Exercise objective = The answer should consist of each line below that contains the word "computer".

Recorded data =
--*--

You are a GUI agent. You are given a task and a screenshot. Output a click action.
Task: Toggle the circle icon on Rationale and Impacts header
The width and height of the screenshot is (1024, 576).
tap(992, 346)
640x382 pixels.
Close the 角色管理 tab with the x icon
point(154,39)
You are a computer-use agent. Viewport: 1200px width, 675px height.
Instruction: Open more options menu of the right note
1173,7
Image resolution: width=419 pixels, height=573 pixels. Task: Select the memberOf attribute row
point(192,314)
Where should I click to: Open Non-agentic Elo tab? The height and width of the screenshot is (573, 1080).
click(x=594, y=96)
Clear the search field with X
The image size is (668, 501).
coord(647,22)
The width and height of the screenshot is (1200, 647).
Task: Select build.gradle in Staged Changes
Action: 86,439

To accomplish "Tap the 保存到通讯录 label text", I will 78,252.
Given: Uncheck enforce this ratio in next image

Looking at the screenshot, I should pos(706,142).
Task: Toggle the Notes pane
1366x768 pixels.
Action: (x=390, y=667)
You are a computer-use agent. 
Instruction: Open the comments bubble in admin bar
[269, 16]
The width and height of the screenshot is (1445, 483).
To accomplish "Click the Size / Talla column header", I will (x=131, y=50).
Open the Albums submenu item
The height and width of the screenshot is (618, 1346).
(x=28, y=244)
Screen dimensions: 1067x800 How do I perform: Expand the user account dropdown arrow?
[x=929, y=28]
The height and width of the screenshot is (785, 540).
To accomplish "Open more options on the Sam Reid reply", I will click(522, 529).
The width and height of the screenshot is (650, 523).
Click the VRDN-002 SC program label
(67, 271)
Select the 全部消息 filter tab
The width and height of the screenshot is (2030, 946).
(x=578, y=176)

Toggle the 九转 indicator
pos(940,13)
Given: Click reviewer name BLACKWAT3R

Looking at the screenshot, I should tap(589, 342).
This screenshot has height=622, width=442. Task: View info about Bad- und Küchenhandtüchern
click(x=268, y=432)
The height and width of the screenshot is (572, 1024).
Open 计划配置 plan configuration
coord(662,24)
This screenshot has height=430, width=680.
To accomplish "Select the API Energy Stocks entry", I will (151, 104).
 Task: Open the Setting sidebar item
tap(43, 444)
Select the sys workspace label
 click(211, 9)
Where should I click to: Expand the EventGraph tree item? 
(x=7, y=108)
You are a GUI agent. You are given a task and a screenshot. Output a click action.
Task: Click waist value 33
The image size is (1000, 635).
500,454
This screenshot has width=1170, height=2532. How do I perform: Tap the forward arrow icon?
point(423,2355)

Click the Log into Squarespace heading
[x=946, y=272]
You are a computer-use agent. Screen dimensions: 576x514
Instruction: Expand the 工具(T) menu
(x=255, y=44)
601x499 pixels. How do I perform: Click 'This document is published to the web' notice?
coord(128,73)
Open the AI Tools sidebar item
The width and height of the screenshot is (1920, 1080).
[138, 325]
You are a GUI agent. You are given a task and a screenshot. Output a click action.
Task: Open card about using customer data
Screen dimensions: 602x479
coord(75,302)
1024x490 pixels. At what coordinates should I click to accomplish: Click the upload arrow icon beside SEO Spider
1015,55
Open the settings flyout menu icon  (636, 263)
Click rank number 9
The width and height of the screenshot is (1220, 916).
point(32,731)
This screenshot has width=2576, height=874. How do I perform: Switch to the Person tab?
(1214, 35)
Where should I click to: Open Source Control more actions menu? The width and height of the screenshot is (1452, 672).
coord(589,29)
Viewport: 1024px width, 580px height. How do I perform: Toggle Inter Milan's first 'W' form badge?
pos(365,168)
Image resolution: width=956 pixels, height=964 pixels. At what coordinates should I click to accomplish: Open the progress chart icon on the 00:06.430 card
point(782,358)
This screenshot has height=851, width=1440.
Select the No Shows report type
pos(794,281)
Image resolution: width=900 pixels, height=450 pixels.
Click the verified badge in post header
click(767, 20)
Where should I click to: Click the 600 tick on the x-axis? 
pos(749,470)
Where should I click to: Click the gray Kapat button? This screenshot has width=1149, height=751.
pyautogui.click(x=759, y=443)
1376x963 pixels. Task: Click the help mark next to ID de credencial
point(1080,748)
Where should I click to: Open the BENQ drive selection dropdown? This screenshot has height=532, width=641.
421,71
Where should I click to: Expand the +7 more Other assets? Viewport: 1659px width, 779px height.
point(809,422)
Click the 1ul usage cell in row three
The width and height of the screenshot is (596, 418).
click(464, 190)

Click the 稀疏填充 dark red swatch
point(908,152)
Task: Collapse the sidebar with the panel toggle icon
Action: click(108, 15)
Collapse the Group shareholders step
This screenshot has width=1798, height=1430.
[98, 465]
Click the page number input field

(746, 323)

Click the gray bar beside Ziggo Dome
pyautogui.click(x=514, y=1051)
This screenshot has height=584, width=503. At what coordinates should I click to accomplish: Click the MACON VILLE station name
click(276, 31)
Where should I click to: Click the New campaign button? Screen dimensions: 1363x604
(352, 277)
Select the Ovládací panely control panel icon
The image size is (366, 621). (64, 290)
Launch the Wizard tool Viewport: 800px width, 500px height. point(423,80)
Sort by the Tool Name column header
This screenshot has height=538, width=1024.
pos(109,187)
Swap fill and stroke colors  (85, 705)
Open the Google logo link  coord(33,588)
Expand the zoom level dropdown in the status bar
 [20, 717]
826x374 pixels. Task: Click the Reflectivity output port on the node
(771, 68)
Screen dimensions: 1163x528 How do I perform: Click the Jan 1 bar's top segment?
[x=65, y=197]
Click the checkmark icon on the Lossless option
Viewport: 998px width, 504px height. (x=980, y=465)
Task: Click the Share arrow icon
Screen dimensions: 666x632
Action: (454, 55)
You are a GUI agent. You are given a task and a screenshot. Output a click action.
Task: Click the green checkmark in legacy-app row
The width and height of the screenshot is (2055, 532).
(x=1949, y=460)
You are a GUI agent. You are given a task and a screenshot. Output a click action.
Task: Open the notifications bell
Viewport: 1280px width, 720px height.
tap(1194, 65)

--*--

Answer space =
You are a computer-use agent. Viewport: 1200px width, 675px height.
You are a computer-use agent. 
You are a computer-use agent. Screen dimensions: 576x514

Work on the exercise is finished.